How dose one go about getting in on the group buy?

Tom
92 VR4

>From: "Mark Wendlandt" <stealth_tt@hotmail.com>
>To: WDB039@erols.com, Team3S@stealth-3000gt.st
>CC: 3sracers@speedtoys.com
>Subject: Re: Team3S: Turbochargers.com good or bad?
>Date: Thu, 11 Apr 2002 20:44:02 -0500
>
>I've got a set of 15Gs from turbochargers.com and I'm very satisfied with
>them.  I bought them through Buscher for $1750(saved $100 from buying
>direct) a year ago and I've got about 5K on them.  They are MHI 13Gs with
>the compressor wheel upgraded to the 15G.  I notice very little increased
>lag over the stock 9Bs.
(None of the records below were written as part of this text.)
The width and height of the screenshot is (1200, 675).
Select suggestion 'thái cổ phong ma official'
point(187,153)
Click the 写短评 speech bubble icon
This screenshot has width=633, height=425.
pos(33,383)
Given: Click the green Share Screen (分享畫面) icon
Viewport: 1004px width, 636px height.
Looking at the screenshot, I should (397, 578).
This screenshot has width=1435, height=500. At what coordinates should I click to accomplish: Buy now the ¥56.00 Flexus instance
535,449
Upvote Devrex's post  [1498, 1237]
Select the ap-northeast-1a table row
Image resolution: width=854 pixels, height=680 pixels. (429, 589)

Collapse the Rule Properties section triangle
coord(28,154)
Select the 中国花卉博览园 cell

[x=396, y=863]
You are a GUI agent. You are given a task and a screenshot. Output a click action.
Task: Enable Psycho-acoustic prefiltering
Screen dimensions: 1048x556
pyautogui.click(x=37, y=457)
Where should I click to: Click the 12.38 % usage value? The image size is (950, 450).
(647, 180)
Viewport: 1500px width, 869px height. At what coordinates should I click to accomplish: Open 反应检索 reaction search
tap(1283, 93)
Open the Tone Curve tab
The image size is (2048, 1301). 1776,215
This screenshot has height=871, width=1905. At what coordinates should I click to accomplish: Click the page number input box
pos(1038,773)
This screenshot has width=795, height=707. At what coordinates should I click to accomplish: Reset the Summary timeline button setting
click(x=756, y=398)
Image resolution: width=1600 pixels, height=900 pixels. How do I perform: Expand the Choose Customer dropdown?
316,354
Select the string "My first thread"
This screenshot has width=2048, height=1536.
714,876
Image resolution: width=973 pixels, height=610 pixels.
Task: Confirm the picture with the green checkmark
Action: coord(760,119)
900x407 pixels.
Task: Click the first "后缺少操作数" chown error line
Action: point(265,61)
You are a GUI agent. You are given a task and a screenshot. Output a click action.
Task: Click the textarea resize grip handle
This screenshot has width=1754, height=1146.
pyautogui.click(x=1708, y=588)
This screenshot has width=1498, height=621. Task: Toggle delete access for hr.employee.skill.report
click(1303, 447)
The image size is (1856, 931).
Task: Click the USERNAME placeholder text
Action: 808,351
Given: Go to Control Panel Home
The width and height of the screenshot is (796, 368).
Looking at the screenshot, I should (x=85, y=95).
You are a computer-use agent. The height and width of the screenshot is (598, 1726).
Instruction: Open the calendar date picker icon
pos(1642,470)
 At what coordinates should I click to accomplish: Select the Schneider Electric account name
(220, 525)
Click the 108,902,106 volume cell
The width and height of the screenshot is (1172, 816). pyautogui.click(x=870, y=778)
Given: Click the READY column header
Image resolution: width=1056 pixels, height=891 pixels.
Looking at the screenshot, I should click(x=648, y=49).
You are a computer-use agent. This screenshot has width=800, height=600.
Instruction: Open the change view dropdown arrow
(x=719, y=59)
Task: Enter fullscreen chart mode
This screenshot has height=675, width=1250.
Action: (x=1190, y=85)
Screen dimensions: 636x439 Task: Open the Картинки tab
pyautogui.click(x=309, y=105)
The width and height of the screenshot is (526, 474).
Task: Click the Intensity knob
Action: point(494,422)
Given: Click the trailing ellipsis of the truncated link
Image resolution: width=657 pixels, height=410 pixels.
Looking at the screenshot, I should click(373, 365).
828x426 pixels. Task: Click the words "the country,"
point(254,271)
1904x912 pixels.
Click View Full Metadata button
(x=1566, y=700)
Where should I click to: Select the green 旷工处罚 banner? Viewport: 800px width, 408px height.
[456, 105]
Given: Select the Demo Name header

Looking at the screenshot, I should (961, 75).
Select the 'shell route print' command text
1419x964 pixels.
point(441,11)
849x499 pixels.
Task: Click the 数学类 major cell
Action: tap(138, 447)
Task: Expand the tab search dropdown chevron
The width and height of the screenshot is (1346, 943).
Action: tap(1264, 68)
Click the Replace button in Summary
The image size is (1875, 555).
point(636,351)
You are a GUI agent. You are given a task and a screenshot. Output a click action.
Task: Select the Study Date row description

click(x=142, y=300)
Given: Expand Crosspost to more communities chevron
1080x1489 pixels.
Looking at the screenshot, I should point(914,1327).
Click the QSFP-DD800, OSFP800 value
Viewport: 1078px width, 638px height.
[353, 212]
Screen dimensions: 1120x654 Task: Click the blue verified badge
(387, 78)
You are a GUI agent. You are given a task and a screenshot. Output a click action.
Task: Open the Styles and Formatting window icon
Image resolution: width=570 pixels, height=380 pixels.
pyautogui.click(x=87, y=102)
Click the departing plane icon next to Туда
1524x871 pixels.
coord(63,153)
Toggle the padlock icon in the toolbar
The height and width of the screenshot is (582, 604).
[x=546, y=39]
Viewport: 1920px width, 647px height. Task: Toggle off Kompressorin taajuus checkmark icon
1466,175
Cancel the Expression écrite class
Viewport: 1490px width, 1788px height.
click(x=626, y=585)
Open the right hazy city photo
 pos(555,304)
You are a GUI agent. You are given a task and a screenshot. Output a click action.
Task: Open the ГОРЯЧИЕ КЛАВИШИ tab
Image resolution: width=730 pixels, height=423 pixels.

I've held 20psi to redline.  I haven't tried to go
>any higher with my stock internals.
>
>I say go for it.  I'd think twice about the clipping.  It will increase the
>lag and unless you are going all out, I would recommend against it.
>
>Mark Wendlandt
>'91RT/TT
>
>
>>From: "WALTER D. BEST" <WDBO39@erols.com>
>>There is a group buy under way now on 3Si.org for new turbos, they are
>>offering a set 15Gs turbos for $1599 US, (another $110 each clipped) which
>>is farly inexpensive.  As I understand they are getting the turbos from a
>>place called Turbochargers.com, and I was wondering if any of you have
>>every
>>had any dealings one way or the other with this company.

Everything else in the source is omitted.